(PROBLEM TO WORK ON)
Only the lines from the one with "Click the 'Example: \\server\share' hint text" through the last belong in the output; print them exactly as given below.
━━━━━ RECORD EXTRACTS
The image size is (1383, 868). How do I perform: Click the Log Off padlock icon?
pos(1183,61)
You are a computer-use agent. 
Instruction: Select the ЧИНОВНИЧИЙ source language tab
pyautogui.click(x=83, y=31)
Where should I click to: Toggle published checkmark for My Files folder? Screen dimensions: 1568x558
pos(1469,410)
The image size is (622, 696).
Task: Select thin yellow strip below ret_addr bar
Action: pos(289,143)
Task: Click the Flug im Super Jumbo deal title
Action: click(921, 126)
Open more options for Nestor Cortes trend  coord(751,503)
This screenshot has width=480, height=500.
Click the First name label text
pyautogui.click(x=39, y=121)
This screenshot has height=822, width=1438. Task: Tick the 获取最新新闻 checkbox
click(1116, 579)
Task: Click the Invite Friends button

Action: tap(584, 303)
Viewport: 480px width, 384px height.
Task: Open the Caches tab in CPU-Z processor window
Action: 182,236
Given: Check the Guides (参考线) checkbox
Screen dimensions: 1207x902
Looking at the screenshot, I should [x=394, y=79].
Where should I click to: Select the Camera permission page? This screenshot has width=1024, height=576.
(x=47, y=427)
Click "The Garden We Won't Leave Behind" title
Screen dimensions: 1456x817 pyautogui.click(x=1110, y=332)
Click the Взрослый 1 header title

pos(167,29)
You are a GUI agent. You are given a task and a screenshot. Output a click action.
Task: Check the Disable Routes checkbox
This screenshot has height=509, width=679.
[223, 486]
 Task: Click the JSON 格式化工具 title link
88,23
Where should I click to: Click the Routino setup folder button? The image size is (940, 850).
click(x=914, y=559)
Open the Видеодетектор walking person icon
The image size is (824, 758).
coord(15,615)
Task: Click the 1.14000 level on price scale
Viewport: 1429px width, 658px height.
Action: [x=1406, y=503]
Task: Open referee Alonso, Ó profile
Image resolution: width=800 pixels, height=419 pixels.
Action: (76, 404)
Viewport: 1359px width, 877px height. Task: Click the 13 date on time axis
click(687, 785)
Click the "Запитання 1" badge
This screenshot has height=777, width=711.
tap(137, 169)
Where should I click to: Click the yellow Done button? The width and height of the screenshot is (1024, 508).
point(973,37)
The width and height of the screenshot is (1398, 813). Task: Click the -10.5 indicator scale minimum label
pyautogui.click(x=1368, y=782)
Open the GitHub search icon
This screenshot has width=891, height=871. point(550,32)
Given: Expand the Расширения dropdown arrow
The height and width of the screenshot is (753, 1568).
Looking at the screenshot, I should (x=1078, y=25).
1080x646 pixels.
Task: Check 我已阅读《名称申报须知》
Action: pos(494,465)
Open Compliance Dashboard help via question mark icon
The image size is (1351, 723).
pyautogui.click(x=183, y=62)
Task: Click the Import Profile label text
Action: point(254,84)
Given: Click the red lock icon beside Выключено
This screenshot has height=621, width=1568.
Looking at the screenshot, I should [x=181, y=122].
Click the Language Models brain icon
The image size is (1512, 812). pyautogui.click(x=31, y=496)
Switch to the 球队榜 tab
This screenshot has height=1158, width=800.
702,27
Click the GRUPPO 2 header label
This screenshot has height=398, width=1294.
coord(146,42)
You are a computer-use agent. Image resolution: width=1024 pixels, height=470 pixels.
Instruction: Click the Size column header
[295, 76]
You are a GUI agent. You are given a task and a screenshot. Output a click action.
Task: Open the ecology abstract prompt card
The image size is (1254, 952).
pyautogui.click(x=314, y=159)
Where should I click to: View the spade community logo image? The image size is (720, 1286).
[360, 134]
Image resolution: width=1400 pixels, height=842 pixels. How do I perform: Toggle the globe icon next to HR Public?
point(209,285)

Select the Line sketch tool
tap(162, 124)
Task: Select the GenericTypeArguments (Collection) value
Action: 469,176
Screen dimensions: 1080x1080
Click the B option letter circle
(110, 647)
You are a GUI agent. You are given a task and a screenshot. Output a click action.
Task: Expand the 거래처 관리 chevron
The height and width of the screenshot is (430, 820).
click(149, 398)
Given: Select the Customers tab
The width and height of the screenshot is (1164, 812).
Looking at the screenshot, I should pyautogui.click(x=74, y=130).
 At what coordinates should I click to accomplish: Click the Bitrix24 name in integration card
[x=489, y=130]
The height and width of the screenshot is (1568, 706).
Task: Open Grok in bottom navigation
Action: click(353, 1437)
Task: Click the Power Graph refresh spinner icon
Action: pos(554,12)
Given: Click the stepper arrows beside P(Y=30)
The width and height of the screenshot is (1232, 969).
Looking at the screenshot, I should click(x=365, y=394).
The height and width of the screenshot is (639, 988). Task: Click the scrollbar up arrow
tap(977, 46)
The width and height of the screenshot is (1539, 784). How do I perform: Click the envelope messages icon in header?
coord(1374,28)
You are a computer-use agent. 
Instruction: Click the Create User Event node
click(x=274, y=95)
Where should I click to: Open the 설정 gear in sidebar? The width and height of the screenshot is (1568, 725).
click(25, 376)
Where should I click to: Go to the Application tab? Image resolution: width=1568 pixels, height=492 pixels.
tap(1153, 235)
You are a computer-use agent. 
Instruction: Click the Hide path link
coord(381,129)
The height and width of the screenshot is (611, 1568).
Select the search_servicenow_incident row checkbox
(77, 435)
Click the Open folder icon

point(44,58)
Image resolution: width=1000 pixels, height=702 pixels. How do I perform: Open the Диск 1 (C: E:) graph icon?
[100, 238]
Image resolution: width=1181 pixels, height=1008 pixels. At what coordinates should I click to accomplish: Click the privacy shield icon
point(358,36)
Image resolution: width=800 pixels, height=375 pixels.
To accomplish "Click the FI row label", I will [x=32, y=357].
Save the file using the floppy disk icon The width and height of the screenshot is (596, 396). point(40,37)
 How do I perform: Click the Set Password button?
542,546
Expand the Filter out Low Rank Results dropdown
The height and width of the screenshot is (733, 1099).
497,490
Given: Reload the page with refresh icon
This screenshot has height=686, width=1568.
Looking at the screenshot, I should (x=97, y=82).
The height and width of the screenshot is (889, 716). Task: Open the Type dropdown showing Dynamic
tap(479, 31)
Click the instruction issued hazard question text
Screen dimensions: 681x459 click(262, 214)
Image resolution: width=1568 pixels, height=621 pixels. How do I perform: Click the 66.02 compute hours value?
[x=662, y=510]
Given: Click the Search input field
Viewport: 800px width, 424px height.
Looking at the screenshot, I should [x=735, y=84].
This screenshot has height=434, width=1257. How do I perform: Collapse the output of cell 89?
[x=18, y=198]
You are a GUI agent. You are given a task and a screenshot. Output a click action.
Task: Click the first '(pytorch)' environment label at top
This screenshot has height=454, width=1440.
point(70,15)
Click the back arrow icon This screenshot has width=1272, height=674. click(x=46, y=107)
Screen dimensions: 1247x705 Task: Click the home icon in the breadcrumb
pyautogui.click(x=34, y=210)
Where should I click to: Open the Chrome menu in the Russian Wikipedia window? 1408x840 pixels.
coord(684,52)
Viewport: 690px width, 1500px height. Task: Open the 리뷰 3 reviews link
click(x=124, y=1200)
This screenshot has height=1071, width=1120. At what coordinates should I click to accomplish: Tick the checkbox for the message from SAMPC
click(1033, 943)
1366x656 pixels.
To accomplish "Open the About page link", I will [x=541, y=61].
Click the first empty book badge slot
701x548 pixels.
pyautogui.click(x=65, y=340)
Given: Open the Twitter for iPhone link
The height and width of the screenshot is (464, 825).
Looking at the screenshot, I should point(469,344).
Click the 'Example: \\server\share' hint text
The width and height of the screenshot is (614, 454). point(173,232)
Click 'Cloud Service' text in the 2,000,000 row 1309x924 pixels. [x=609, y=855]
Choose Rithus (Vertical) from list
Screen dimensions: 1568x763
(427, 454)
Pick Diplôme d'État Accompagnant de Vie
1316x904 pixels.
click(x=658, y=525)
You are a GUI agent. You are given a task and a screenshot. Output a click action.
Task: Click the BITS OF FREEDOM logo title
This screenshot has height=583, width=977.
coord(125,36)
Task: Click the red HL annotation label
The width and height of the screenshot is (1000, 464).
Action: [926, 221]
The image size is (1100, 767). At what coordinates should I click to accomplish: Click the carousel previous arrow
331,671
━━━━━━━━━━
(RESULT OF THIS EXERCISE)
Click the 'Example: \\server\share' hint text
The width and height of the screenshot is (614, 454). point(173,232)
Click 'Cloud Service' text in the 2,000,000 row 1309x924 pixels. [x=609, y=855]
Choose Rithus (Vertical) from list
Screen dimensions: 1568x763
(427, 454)
Pick Diplôme d'État Accompagnant de Vie
1316x904 pixels.
click(x=658, y=525)
You are a GUI agent. You are given a task and a screenshot. Output a click action.
Task: Click the BITS OF FREEDOM logo title
This screenshot has height=583, width=977.
coord(125,36)
Task: Click the red HL annotation label
The width and height of the screenshot is (1000, 464).
Action: [926, 221]
The image size is (1100, 767). At what coordinates should I click to accomplish: Click the carousel previous arrow
331,671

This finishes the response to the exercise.